## Consignes de travail
1. Selon le texte sur le quiet quitting, quels noms a-t-on donnés à ce phénomène en français ?
2. Recopiez fidèlement le passage du texte sur le quiet quitting qui commence par les mots « Dans un monde » et se termine par « dans ce sens. ».
3. Prolongez le texte sur le quiet quitting à partir de sa dernière phrase.

## Texte fourni
----------

12 septembre 2022
Par : Andréanne Thibault

Le « quiet quitting » : un cri du cœur qui ne fait pas de bruit!

Phénomène de l’heure à terminologie frappant l’imaginaire, c’est le moins qu’on puisse dire. Le quiet quitting, ce qui a été baptisé en français la « démission en douce » ou « démission silencieuse » ne fait pas référence à une démission telle qu’on la connait, mais plutôt à un refus d’en faire plus que le minimum requis.

Les deux dernières années ont précipité un réalignement de valeurs et de priorités pour la majorité d’entre nous, par la force des choses. Semble que l’humain avait besoin d’une bonne claque au visage pour faire un cours d’introspection accéléré à l’université de la vie.

Contrairement au phénomène de la grande démission dans lequel une vague sans précédent d’employés ont changé d’emploi et même parfois carrément réaligné leur carrière, la démission silencieuse est plutôt une force de rébellion douce… en poste.

Simplement dit, il s’agit de faire la base de ce qui est attendu de nous en échange du salaire offert. Ni plus, ni moins (pour ne pas se faire congédier non plus, tsé!).

Dans un monde dans lequel, naguère, le dépassement de soi professionnel était valorisé, force est d’avouer que c’est un changement de cap radical. L’image de l’employé.e qui ne compte pas ses heures au détriment de sa vie personnelle, de sa famille, de ses amis, de ses passions, et ce, pour escalader l’échelle corporative s’est manifestement ternie et ne semble plus aussi attirante.

Plusieurs gérants et gérantes d’estrade ont même la fâcheuse tendance à qualifier le phénomène de paresse, même si la réalité décortiquée ne pointe pas réellement dans ce sens.

----------

## Données enregistrées

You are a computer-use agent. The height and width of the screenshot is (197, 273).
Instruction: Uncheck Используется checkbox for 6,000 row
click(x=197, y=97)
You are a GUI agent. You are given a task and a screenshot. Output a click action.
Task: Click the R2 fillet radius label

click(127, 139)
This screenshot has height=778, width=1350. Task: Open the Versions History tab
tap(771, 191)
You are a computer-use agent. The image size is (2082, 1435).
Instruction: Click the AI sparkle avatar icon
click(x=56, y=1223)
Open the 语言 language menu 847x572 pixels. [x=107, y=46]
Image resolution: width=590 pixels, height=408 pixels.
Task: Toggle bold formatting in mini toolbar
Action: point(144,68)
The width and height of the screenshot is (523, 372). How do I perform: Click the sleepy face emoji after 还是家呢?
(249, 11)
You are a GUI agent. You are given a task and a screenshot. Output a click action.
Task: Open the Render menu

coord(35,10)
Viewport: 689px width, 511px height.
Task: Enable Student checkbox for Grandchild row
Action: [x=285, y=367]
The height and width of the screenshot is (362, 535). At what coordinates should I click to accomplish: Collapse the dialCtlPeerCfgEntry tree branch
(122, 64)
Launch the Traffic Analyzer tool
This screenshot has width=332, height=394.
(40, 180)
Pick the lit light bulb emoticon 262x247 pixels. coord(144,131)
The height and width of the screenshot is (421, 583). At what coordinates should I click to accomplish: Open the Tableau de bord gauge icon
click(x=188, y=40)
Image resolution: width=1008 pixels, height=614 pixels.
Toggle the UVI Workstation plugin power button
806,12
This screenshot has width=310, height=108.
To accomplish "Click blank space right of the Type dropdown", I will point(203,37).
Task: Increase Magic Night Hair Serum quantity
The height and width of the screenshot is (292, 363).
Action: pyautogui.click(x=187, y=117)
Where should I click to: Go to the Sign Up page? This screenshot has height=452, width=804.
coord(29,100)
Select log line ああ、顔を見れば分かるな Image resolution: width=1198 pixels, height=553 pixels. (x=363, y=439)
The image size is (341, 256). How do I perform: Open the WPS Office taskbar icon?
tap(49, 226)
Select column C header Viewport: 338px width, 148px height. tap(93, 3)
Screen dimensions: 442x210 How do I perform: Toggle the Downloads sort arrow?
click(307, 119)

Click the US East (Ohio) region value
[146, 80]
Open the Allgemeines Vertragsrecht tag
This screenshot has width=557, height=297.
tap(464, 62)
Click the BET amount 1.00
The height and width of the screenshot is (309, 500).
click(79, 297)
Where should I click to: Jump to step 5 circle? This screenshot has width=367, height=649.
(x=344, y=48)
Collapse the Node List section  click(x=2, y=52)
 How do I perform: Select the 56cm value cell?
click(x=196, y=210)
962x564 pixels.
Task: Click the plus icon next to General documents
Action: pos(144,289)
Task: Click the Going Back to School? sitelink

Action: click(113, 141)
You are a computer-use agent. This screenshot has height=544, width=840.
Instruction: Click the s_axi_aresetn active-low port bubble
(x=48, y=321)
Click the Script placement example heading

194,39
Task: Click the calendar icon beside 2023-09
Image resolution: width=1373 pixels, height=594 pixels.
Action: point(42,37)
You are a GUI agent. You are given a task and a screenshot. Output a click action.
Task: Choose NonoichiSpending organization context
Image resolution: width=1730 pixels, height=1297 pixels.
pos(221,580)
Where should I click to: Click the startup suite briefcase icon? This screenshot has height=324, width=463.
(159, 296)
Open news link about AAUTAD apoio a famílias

----------

## Réponses aux consignes
1. On l'a baptisé la « démission en douce » ou « démission silencieuse ».

2.
Dans un monde dans lequel, naguère, le dépassement de soi professionnel était valorisé, force est d’avouer que c’est un changement de cap radical. L’image de l’employé.e qui ne compte pas ses heures au détriment de sa vie personnelle, de sa famille, de ses amis, de ses passions, et ce, pour escalader l’échelle corporative s’est manifestement ternie et ne semble plus aussi attirante.

Plusieurs gérants et gérantes d’estrade ont même la fâcheuse tendance à qualifier le phénomène de paresse, même si la réalité décortiquée ne pointe pas réellement dans ce sens.

3.
Pourquoi? À cause?

(comme dirait mon collègue du Saguenay!)

À cause… de plusieurs affaires!

  • Accroissement de la sensibilisation à l’importance de la santé mentale

La santé mentale est un sujet de plus en plus abordé et normalisé. Les personnes quittent leur silence, se montrent ouvertes et vulnérables, créant ainsi un mouvement de société axé sur le bien-être. Plusieurs d’entre nous ont vécu ou côtoyé des personnes s’étant épuisées au travail, se donnant bien souvent beaucoup trop, au détriment d’eux-mêmes. Malheureusement, nous apprenons à connaitre nos limites… le jour où on les transgresse!

  • Changement de valeurs générationnel

Contrairement à la croyance selon laquelle « les-jeunes-ne-veulent-pas-travailler », les « jeunes » veulent travailler… mais pas à n’importe quel prix. Et quand je dis « prix », je parle OUI du salaire, mais aussi d’un travail qui ne sera pas au prix de leur qualité de vie. Ils sont également plus conscients de leur valeur, la pénurie de main d’œuvre les positionnant désormais comme un avantage concurrentiel.

  • Manque de reconnaissance

La reconnaissance est une dimension importante de l’expérience employé d’aujourd’hui. Pourquoi en faire plus que nécessaire sans même un petit sentiment d’appréciation de la part de l’employeur ou de l’employeuse?

  • Manque de sens

Surtout pour les tâches plus routinières et transactionnelles, un employé peut rapidement se démotiver et perdre de vue le « pourquoi » de la chose, l’incidence immédiate qu’entraine cette tâche. Alors pourquoi donc en faire plus si déjà le minimum demandé est peu stimulant et vide de sens?

  • Salaire non ajusté au cout de la vie

La notion de travail fait référence à une entente entre deux parties, l’une offrant une rémunération en échange des efforts/de la prestation de travail de l’autre. Il s’agit d’un équilibre délicat, fort fragile au départ. Les conséquences de l’augmentation significative du cout de la vie (épicerie, logements, essence, etc.) fait rapidement basculer cet équilibre, créant un sentiment d’inégalité entre l’effort fourni et la rémunération offerte. Dans un tel contexte, pourquoi un employé voudrait-il en faire plus que requis?

  • Droit à la déconnexion

Les canaux de communication n’ayant jamais été aussi disponibles et accessibles, un p’tit texto, un p’tit courriel, un p’tit coup de fil hors des heures de travail sont des bons exemples que la semaine de travail traditionnelle du lundi au vendredi 8 à 5 ne possède plus des limites aussi précises qu’auparavant.

Que faire?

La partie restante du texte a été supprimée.